Please repeat the rows from the line containing "Where should I click to: Click the Weight" up to and including the line containing "Looking at the screenshot, I should click(681, 459).", copying them exactly.

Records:
• • • • •

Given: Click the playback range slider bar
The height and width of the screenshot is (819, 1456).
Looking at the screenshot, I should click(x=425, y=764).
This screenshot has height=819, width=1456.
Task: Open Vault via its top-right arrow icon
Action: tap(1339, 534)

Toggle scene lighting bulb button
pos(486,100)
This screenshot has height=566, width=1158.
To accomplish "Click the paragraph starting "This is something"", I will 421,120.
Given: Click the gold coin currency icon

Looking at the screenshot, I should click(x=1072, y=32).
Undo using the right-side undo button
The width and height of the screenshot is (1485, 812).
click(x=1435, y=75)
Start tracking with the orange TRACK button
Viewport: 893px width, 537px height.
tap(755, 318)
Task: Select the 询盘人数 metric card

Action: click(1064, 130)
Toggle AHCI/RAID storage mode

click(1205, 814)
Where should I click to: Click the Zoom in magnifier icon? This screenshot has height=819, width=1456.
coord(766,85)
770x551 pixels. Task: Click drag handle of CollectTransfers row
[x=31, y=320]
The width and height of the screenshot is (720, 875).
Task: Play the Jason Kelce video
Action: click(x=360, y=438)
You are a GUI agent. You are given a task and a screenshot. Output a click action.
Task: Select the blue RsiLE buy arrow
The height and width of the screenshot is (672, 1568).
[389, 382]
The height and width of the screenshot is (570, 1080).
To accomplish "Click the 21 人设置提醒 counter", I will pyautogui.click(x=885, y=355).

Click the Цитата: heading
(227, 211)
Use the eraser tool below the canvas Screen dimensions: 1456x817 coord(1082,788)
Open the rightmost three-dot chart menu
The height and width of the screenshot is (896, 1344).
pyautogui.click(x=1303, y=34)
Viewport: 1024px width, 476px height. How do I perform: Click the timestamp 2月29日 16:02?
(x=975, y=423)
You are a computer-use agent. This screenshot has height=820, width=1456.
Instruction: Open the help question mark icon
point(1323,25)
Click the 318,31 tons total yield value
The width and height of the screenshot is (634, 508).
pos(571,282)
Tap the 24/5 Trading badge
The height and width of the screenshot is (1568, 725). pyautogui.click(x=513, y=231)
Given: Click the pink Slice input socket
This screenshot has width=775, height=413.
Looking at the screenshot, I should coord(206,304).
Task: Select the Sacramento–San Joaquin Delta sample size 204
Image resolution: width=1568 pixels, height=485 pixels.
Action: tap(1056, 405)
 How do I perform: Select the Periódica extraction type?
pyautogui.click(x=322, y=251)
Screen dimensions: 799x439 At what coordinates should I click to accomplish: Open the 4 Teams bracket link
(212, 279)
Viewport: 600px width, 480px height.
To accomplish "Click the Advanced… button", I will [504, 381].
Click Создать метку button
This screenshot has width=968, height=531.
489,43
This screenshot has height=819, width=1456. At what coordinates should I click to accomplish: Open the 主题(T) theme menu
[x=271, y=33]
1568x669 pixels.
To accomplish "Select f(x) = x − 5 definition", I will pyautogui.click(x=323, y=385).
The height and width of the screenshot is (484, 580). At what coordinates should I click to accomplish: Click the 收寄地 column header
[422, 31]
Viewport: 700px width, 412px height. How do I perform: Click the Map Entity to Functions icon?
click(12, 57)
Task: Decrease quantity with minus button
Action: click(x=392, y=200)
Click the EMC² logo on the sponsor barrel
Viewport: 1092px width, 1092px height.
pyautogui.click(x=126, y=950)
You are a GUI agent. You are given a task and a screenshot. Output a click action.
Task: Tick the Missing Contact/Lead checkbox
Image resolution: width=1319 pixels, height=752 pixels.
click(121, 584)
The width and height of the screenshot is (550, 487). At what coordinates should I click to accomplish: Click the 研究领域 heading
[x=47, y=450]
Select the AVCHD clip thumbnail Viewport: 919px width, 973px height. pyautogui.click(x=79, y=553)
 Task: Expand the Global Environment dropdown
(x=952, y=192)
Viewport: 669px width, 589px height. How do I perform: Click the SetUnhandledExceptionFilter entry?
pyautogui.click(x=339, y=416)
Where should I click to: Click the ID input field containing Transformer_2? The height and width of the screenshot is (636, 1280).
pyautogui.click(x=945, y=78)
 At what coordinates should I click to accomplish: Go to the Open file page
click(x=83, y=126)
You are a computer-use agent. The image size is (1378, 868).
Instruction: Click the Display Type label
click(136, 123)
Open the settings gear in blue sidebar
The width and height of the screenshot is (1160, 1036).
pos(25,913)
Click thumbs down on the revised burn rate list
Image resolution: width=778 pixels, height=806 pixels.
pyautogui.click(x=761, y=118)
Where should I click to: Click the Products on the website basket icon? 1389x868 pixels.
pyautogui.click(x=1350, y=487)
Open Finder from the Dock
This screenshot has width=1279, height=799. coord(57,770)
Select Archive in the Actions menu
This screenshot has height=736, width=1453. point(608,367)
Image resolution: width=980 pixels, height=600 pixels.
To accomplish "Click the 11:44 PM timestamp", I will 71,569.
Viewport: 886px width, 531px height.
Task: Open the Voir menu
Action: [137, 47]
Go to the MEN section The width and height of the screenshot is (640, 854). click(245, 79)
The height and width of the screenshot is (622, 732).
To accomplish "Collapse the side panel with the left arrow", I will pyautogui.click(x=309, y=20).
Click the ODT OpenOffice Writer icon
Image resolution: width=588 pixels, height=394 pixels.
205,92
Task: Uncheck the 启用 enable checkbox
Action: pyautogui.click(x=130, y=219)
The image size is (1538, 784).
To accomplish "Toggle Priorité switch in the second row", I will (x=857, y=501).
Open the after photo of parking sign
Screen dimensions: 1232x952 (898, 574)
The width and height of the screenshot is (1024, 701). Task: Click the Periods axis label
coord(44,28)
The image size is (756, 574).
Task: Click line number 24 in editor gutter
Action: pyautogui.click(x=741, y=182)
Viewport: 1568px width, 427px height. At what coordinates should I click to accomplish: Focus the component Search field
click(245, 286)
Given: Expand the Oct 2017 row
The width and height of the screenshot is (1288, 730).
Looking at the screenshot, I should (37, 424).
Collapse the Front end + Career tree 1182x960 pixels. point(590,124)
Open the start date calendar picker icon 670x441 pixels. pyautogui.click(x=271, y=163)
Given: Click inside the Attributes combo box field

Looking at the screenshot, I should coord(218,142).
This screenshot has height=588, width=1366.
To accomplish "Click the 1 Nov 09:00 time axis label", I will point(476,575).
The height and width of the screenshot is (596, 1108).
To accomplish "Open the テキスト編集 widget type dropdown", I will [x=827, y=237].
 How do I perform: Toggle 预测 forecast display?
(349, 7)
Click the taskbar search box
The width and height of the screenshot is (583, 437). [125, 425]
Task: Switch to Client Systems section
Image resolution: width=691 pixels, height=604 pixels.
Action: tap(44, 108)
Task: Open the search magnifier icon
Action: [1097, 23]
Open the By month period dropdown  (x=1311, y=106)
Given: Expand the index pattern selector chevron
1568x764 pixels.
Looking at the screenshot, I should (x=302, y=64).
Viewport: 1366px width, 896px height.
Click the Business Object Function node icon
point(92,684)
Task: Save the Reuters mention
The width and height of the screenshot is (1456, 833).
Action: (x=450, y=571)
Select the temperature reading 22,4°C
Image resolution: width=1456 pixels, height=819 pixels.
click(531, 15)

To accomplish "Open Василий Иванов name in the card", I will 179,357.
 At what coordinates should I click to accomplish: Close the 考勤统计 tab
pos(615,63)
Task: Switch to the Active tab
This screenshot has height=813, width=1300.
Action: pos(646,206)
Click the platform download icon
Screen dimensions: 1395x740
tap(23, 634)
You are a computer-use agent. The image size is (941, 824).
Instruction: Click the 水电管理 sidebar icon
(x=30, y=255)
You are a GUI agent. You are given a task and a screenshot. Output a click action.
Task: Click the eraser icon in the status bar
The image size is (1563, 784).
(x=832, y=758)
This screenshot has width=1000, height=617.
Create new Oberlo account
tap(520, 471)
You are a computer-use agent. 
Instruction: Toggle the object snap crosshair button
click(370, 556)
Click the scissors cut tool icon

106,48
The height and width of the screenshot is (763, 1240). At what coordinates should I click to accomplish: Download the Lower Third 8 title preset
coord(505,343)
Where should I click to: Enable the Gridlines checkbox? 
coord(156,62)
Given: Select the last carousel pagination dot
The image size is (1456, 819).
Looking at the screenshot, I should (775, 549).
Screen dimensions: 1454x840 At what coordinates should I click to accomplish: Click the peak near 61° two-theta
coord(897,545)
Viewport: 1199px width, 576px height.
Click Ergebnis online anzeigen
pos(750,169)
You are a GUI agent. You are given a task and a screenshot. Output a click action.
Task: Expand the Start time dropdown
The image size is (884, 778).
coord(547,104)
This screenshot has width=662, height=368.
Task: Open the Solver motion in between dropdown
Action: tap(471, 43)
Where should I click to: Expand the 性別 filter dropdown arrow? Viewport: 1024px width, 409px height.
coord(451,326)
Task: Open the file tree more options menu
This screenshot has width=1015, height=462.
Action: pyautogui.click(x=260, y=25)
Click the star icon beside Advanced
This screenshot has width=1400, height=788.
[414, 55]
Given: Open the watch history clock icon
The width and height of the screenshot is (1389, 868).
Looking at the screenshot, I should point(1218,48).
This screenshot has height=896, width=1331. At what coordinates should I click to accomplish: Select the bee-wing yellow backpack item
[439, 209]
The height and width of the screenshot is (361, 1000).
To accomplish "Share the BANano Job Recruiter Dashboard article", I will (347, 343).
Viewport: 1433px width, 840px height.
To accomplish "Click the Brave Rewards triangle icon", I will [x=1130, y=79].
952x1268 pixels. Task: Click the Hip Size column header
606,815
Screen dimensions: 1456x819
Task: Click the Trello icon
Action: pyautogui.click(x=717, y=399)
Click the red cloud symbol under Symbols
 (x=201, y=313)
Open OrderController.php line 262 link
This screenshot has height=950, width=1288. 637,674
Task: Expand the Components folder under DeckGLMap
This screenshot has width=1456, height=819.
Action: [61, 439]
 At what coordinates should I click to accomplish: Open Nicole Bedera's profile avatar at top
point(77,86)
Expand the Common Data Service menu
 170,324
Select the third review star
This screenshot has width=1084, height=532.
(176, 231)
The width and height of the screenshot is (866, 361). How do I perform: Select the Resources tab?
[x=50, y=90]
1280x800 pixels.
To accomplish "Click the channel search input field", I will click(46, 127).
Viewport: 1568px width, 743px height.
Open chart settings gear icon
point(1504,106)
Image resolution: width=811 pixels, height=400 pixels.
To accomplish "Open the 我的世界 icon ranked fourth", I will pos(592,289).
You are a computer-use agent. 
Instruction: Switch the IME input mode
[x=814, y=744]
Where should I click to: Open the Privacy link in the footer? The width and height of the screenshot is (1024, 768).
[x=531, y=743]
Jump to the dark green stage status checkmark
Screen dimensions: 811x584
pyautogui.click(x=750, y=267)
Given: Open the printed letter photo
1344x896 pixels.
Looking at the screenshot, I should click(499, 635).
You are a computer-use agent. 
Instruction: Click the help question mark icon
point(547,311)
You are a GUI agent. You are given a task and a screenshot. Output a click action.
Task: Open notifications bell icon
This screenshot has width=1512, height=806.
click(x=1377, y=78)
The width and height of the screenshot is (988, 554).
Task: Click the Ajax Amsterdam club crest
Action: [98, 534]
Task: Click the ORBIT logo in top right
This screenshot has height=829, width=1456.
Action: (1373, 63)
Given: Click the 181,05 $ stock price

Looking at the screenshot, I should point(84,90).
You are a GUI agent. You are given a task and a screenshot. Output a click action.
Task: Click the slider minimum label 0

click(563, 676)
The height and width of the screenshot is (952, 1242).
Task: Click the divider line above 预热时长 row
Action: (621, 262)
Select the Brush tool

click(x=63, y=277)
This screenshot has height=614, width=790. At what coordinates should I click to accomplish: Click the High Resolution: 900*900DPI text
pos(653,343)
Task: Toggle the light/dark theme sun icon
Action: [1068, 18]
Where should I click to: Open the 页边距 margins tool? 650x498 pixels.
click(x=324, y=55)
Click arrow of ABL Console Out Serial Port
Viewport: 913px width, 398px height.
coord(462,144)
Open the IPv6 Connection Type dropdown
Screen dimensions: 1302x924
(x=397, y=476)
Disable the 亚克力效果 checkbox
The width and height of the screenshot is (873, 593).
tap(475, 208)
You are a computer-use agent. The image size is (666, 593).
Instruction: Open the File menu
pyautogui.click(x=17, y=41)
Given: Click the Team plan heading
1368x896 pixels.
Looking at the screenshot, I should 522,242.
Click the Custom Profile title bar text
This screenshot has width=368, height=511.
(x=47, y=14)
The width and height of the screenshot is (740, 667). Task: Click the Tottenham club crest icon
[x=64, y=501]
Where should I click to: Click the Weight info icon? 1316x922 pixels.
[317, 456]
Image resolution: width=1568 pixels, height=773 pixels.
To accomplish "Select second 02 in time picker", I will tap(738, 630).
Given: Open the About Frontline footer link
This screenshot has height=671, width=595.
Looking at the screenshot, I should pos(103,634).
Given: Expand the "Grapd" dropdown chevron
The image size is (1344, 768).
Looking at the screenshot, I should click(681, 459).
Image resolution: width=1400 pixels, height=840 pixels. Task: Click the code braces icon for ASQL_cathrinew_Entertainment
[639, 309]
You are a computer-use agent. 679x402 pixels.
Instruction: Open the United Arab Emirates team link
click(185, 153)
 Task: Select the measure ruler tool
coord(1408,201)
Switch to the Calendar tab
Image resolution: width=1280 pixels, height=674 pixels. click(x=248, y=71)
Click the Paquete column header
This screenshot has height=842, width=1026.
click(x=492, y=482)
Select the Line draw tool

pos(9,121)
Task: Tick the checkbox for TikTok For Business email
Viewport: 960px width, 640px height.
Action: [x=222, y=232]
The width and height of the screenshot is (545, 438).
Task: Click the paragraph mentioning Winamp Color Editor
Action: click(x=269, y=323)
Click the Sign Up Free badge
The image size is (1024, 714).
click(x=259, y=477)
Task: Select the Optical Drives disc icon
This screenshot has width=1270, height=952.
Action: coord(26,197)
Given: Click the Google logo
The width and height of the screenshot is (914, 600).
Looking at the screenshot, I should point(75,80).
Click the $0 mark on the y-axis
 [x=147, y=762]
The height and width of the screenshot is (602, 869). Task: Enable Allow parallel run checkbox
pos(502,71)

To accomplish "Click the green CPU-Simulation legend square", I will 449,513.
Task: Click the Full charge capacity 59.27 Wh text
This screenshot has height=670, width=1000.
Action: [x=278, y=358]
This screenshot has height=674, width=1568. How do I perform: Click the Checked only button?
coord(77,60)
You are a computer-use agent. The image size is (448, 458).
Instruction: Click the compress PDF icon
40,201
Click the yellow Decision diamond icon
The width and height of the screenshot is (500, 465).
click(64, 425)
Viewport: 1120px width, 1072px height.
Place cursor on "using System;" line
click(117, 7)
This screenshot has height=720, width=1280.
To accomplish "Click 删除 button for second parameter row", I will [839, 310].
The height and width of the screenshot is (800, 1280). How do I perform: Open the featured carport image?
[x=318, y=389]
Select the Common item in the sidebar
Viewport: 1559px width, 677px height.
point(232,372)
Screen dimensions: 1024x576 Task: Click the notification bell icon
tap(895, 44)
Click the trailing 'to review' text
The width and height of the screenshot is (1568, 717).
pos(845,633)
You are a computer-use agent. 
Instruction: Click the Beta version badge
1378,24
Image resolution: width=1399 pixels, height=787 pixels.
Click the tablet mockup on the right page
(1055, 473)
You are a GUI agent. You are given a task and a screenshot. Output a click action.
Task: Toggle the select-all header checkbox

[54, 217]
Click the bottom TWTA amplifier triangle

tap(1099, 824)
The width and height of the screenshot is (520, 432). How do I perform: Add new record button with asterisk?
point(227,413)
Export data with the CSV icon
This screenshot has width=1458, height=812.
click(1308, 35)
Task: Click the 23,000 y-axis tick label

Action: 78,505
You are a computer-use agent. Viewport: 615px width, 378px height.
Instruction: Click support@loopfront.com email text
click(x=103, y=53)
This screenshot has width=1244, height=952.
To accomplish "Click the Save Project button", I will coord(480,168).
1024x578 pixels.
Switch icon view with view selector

• • • • •

[COMPLETE ANSWER]
Where should I click to: Click the Weight info icon? 1316x922 pixels.
[317, 456]
Image resolution: width=1568 pixels, height=773 pixels.
To accomplish "Select second 02 in time picker", I will tap(738, 630).
Given: Open the About Frontline footer link
This screenshot has height=671, width=595.
Looking at the screenshot, I should pos(103,634).
Given: Expand the "Grapd" dropdown chevron
The image size is (1344, 768).
Looking at the screenshot, I should click(681, 459).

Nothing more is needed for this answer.